Entscheidungsstichwort (Thema)
Lehramtsbefähigung für Gymnasien bei Einsatz des Lehrers im Sekundarbereich I einer integrierten Gesamtschule. Eingruppierungsregelungen gem. § 12 TV-L
Leitsatz (amtlich)
In dem durch Schulgesetz und konkretisierende Erlasse im Land Niedersachsen geregelten Rahmen entspricht die Tätigkeit einer angestellten Lehrkraft, der als sog. Quereinsteiger eine Lehrbefähigung für ein Fach an Gymnasien zuerkannt wurde, und die im Sekundarbereich I einer integrierten Gesamtschule eingesetzt ist, ihrer Lehrbefähigung für Gymnasien. Sie ist nach Abschnitt 2 der Anlage EntgO-L in Entgeltgruppe 12 eingruppiert.
Leitsatz (redaktionell)
Die Lehrkraft ist in der Entgeltgruppe eingruppiert, die sich für die gesamte von ihr nicht nur vorübergehend auszuübende Tätigkeit aus den Eingruppierungsregelungen ergibt. Es kommt danach nicht auf die Bildung von Arbeitsvorgängen an.
Normenkette
TV-EntgO-L § 3; TV-Entgelt-O-L Anl.
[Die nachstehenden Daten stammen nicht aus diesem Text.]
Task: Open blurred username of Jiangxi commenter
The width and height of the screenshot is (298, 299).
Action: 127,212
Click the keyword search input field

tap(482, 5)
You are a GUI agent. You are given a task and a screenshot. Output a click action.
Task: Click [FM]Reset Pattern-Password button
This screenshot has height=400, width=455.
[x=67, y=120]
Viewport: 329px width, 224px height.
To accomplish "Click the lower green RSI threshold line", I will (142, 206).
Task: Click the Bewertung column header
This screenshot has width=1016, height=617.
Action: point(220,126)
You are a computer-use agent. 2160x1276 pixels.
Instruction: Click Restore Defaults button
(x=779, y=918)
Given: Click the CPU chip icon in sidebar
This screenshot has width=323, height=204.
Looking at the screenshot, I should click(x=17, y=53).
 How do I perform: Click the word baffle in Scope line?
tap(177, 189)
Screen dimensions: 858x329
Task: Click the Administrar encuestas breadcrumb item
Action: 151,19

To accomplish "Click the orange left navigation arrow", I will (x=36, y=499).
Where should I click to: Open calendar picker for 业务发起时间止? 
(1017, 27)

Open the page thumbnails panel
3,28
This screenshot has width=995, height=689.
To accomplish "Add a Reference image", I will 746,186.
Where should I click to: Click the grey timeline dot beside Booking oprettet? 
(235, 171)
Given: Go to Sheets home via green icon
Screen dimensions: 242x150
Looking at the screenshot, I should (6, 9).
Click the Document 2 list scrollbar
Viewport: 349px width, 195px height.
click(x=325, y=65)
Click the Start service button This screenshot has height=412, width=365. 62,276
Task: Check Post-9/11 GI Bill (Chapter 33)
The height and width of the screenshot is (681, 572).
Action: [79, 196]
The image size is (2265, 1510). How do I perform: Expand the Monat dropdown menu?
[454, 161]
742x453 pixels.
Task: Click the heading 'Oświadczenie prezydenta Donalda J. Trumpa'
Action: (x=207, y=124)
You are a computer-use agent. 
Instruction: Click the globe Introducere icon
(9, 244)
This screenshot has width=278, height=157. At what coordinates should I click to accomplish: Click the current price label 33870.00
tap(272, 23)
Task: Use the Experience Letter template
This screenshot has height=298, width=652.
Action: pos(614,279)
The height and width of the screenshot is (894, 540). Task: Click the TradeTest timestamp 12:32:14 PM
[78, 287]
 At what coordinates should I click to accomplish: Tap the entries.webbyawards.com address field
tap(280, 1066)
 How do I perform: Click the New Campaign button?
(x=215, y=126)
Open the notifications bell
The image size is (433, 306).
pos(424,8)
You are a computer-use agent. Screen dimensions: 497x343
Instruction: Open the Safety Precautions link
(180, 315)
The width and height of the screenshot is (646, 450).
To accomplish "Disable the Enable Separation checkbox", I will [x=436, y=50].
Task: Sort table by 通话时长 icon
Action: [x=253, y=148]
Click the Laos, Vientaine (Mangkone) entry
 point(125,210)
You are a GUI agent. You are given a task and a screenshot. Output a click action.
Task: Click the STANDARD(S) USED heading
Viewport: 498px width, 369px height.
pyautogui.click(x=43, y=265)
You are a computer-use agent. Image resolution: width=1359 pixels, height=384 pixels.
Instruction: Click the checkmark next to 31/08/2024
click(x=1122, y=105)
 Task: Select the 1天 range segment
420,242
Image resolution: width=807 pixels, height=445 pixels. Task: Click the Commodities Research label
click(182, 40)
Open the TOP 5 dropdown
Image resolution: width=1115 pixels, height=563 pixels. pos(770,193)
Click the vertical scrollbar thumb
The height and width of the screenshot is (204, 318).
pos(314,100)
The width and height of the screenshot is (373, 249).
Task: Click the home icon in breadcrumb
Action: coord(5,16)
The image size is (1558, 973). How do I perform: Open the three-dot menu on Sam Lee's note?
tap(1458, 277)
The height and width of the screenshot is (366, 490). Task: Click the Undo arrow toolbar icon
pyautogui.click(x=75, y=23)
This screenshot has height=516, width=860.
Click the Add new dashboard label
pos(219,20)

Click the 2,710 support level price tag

Abschn. 2; NSchG § 51 Abs. 1 S. 1; TV-L § 12
Verfahrensgang
ArbG Hannover (Entscheidung vom 26.01.2022; Aktenzeichen 1 Ca 276/21 E) |
Tenor
1. Die Berufung des beklagten Landes gegen das Urteil des Arbeitsgerichts Hannover - 1 Ca 276/21 E - vom 26.01.2022 wird zurückgewiesen.
2. Das beklagte Land trägt die Kosten der Berufung.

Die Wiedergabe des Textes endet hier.